In a statement on Sunday, she promised that uninterrupted power supply would be witnessed in the country.
“Our vision is to provide sustainable, affordable and uninterrupted electricity supply to all Nigerian towns and villages, starting with Nigerian cities,” said the former minister.
“Our vision is to ensure that the Nigerian electricity supply industry becomes fully functional, vibrant and employs hundreds of thousands of young Nigerians, in both the on-grid and off-grid segments.”
Ezekwesili explained that her plan for the electricity industry was designed such that the sector would be developed to employ more youths.
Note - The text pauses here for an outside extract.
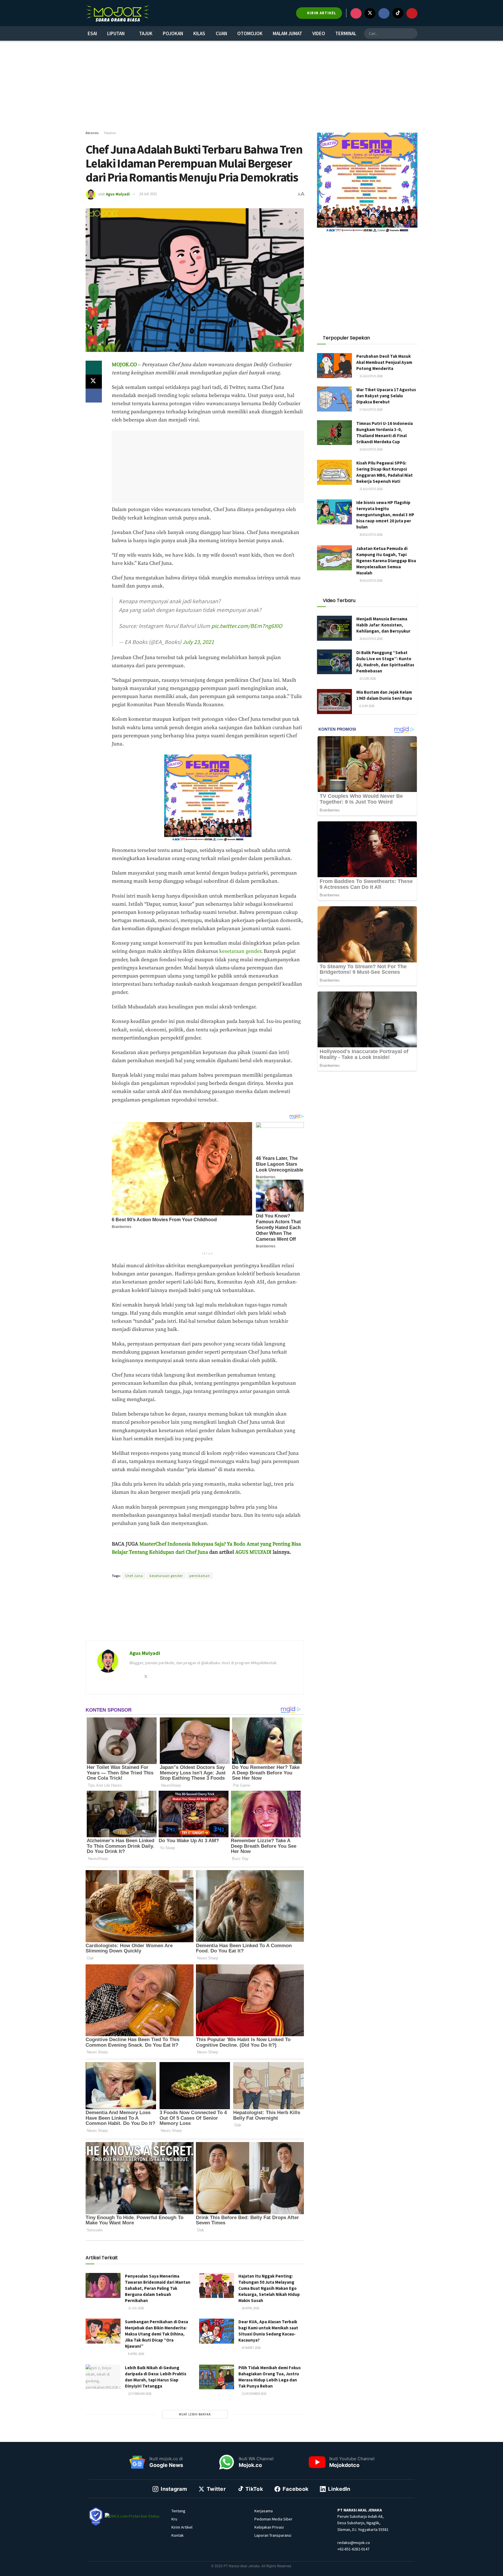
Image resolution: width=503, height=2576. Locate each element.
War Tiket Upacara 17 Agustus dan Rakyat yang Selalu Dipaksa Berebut (386, 396)
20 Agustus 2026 (370, 535)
She said, “From 1999 to date, all the projections made by successive governments to grow the supply of electricity to Nigerians, to either 6,000MW, 10,000MW or 20,000MW, have not been met.
“The Nigerian citizens’ desire and willingness to pay an appropriate price of electricity consumed is seen in the great demand for generators of all shapes and sizes, and how much they pay to operate and service these machines.”
“The low power availability from the National Grid has meant that corporate entities have to divert large amount of funds from their core productive areas of focus to this critical area of reliable power supply,” the presidential candidate added.
“The price of this is paid in not being competitive and great loss of production capacities, which further impoverishes the populace.”
The immediate goal of Ezekwesili is to provide some Nigerian towns, cutting across the six geo-political zones of the country with 24-hours, 365 days-a-year electricity within the first four years of her administration.
They are Lagos, Kano, Enugu, Birnin Kebbi, Aba, Minna, Gombe, Lokoja, Gusau, Jos, Yola, Abuja, Ilorin, Benin, Owerri and Ijebu-Ode.
The other cities to benefit from this are Calabar, Katsina, Benin, Warri, Ibadan, Ado-Ekiti, Maiduguri, Yenegoa, Damaturu, Osogbo, Bauchi, Port Harcourt, Kaduna, Sokoto, Akure, Makurdi, Dutse, Abakaliki, Uyo, Jalingo and Onitsha.
The rural areas proximate to the towns, according to her, will also enjoy the services.
The presidential candidate explained that stable electricity would aid business growth in Nigeria, noting that challenges causing underperformance would be addressed if she is elected president.
She said, “This electricity will be aimed at facilitating and growing business, commercial and industrial activities, in a drive to create jobs and increase productivity. Nigeria’s per capita electricity consumption is among the lowest in the world and far lower than many other African countries.
“The plan that will be executed for the power sector recognises that the Nigerian power sector is in transition from a government to a private-sector owned and operated industry; therefore, facing challenges, which include, political interference, lack of elective leadership, financial issues, distribution issues, transmission issues, gas supply issues, and generation issues.”
Ezekwesili added, “These issues account for the consistent underperformance witnessed in the last 58 years and will need to be seriously tackled if the potential of the Nigerian power sector is to be realised.
“To get electricity right, thus rapidly improve electricity performance and delivery gap to Nigerians, this plan outlines the change in approach that the administration will adopt.”